No obstante, sería un error condenar de plano la IA en el ámbito militar. La misma tecnología que amplifica riesgos de escalada o error puede, si se gestiona adecuadamente, minimizar daños colaterales, potenciar la precisión en la identificación de objetivos y fortalecer defensas cibernéticas esenciales.

Por ejemplo, OpenAI colabora con DARPA en herramientas de ciberseguridad destinadas a proteger infraestructuras críticas, demostrando el valor de aplicaciones defensivas de la IA bajo protocolos de supervisión rigurosos.

Rechazar estas oportunidades por principio sería tan reduccionista como aceptar sin cuestionamientos el principio de «todo uso legal».

El debate central no reside en si la IA debe integrarse en la inteligencia militar (ya lo está, y su presencia aumentará), sino en qué aplicaciones deben prohibirse y bajo qué salvaguardas se permiten las demás.

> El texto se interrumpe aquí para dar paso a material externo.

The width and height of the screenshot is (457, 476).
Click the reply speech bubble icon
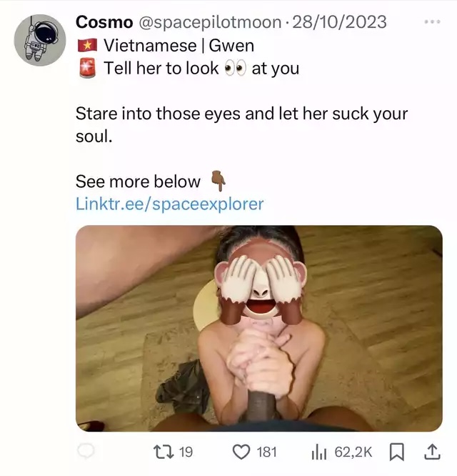coord(86,452)
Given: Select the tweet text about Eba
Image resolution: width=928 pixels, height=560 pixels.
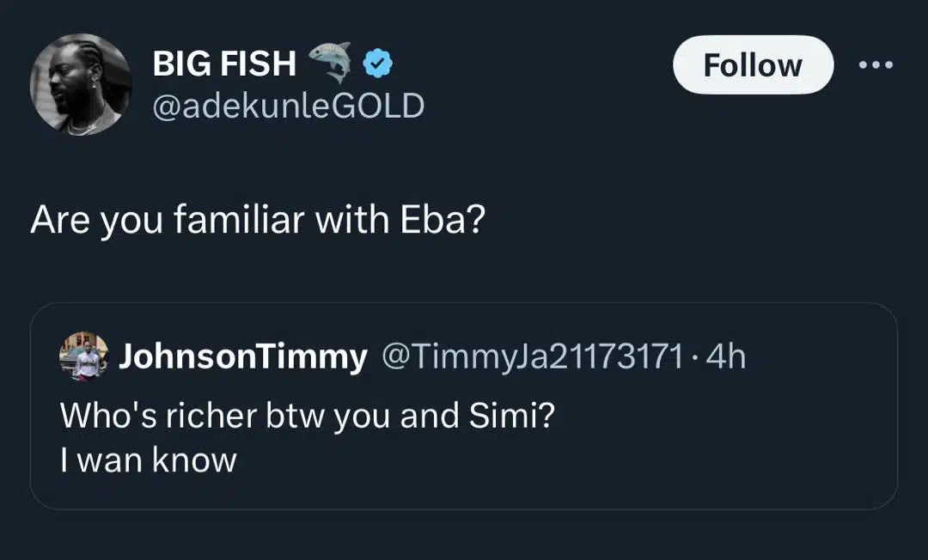Looking at the screenshot, I should tap(258, 222).
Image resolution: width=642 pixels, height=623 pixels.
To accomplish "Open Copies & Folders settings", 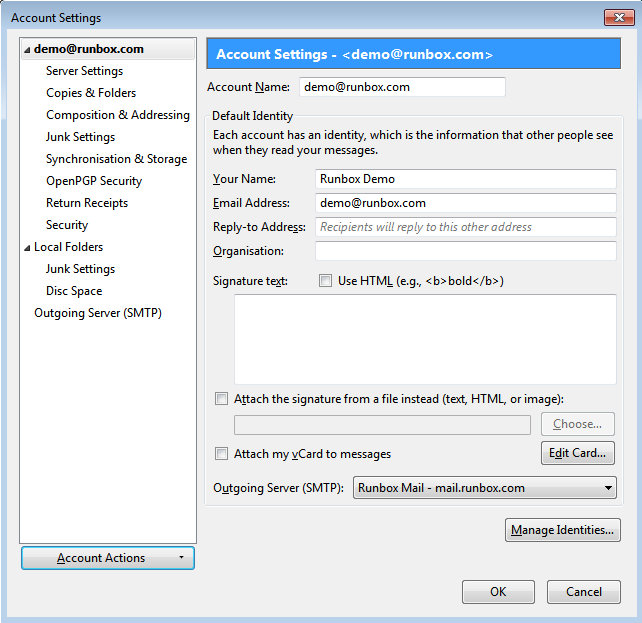I will pos(91,93).
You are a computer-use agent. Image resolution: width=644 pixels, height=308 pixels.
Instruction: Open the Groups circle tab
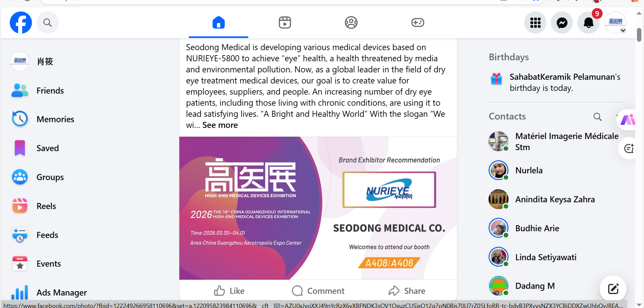tap(351, 23)
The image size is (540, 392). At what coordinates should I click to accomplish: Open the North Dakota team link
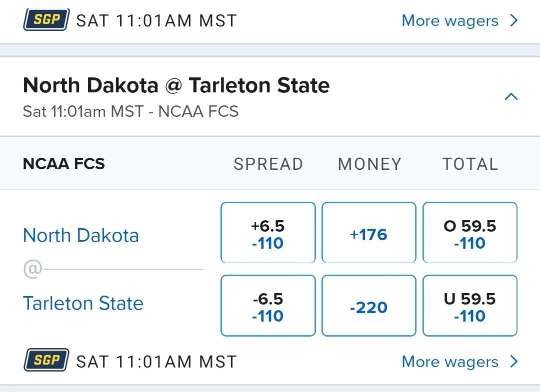pos(81,235)
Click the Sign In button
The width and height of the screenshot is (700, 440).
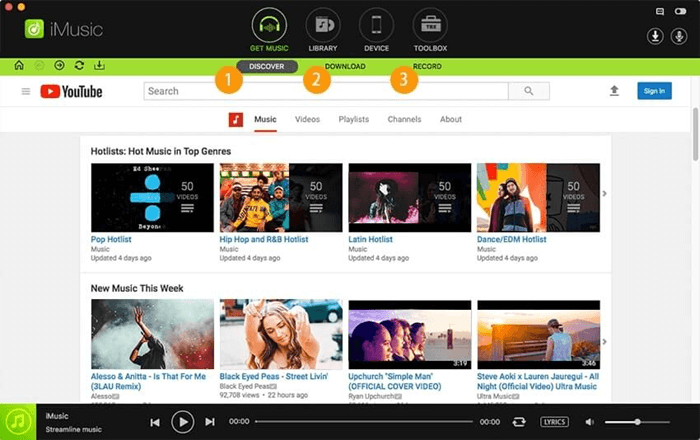pos(654,91)
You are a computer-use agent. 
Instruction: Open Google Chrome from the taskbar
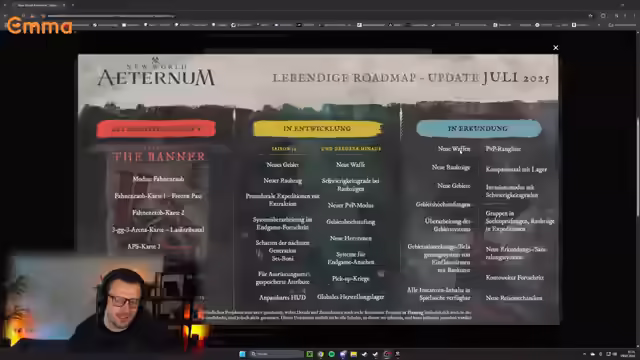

Aquí radica el problema con el estándar impuesto por el Pentágono. «Todos los usos legales» representa un umbral mínimo en un campo donde el Derecho internacional avanza con lentitud frente a la innovación tecnológica.

Europa, incluyendo España, no puede permanecer al margen de esta discusión. Aunque la UE ha progresado con su Ley de IA, que veta usos de alto riesgo en tiempos de paz, el ámbito puramente militar queda excluido intencionalmente, aunque sí regula tecnologías de uso dual (civil-militar).

Si las principales plataformas adoptan sin fisuras el modelo estadounidense, y si la regulación global de armas autónomas sigue paralizada, se reducirá drásticamente el margen para establecer límites basados en principios humanistas.

La aproximación equilibrada no implica cerrar las puertas a la IA en defensa, sino imponer tres requisitos fundamentales.

1. Prohibir sistemas que seleccionen y ataquen individuos sin un control humano significativo.

2. Excluir configuraciones cuya impredecibilidad viole el derecho internacional humanitario.

3. Someter las aplicaciones restantes a auditorías independientes, transparencia y mecanismos genuinos de rendición de cuentas política.

El desafío es evidente. O los Estados y las empresas acuerdan ahora límites verificables y un control humano efectivo sobre la fuerza letal, o serán los contratos y las dinámicas de futuros conflictos los que, con retraso, definan las fronteras que hoy se evitan dibujar.